• [WORK ORDER]:
Print nothing but the lines below starting at the line that holds "Ni éramos malditos, ni" and ending at the line that holds "スタイリッシュ 郵便受け (311, 1863)", including both, each exactly as written.

[Saved entries]
------

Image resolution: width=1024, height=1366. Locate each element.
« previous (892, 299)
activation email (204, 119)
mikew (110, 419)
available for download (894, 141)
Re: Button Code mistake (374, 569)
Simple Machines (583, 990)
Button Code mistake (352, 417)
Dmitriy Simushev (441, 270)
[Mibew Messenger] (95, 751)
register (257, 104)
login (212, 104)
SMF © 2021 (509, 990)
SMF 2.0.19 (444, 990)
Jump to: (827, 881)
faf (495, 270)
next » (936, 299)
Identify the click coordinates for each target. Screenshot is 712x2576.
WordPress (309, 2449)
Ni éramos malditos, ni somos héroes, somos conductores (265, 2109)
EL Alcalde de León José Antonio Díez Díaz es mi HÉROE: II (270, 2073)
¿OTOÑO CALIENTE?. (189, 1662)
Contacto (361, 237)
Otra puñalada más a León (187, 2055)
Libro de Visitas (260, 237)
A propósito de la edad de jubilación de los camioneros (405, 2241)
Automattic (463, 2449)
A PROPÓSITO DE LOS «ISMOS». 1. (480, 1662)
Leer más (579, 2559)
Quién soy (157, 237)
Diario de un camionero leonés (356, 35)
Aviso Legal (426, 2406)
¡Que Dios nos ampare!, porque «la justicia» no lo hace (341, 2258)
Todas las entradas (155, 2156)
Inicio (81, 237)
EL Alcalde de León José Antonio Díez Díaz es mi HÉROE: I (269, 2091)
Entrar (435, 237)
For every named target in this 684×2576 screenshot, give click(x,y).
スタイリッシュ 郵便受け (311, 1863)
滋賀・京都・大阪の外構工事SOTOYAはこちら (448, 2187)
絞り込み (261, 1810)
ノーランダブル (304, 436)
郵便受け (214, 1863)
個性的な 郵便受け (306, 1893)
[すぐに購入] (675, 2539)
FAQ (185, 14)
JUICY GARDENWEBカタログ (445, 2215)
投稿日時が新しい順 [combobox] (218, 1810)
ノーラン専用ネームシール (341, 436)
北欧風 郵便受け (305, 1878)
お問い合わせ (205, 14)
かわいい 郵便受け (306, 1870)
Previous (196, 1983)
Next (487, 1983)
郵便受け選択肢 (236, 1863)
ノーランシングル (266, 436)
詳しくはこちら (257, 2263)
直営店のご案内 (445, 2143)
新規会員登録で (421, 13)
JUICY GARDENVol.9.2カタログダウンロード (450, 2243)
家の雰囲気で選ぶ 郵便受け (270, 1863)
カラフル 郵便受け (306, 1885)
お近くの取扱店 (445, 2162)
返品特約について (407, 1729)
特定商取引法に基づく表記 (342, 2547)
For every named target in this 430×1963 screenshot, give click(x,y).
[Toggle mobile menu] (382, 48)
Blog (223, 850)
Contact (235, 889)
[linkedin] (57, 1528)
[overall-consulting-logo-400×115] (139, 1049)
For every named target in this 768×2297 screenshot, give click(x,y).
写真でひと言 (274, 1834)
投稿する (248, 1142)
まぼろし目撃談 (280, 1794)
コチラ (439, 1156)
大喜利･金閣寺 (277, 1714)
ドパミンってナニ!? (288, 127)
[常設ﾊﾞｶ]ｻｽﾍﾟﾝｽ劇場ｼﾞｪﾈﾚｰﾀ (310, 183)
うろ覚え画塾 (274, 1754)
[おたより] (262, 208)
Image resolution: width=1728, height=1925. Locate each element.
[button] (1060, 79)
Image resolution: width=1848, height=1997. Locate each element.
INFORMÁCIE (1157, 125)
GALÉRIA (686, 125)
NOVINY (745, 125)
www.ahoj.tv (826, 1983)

------

• [WRITTEN ANSWER]:
Ni éramos malditos, ni somos héroes, somos conductores (265, 2109)
EL Alcalde de León José Antonio Díez Díaz es mi HÉROE: II (270, 2073)
¿OTOÑO CALIENTE?. (189, 1662)
Contacto (361, 237)
Otra puñalada más a León (187, 2055)
Libro de Visitas (260, 237)
A propósito de la edad de jubilación de los camioneros (405, 2241)
Automattic (463, 2449)
A PROPÓSITO DE LOS «ISMOS». 1. (480, 1662)
Leer más (579, 2559)
Quién soy (157, 237)
Diario de un camionero leonés (356, 35)
Aviso Legal (426, 2406)
¡Que Dios nos ampare!, porque «la justicia» no lo hace (341, 2258)
Todas las entradas (155, 2156)
Inicio (81, 237)
EL Alcalde de León José Antonio Díez Díaz es mi HÉROE: I (269, 2091)
Entrar (435, 237)
For every named target in this 684×2576 screenshot, give click(x,y).
スタイリッシュ 郵便受け (311, 1863)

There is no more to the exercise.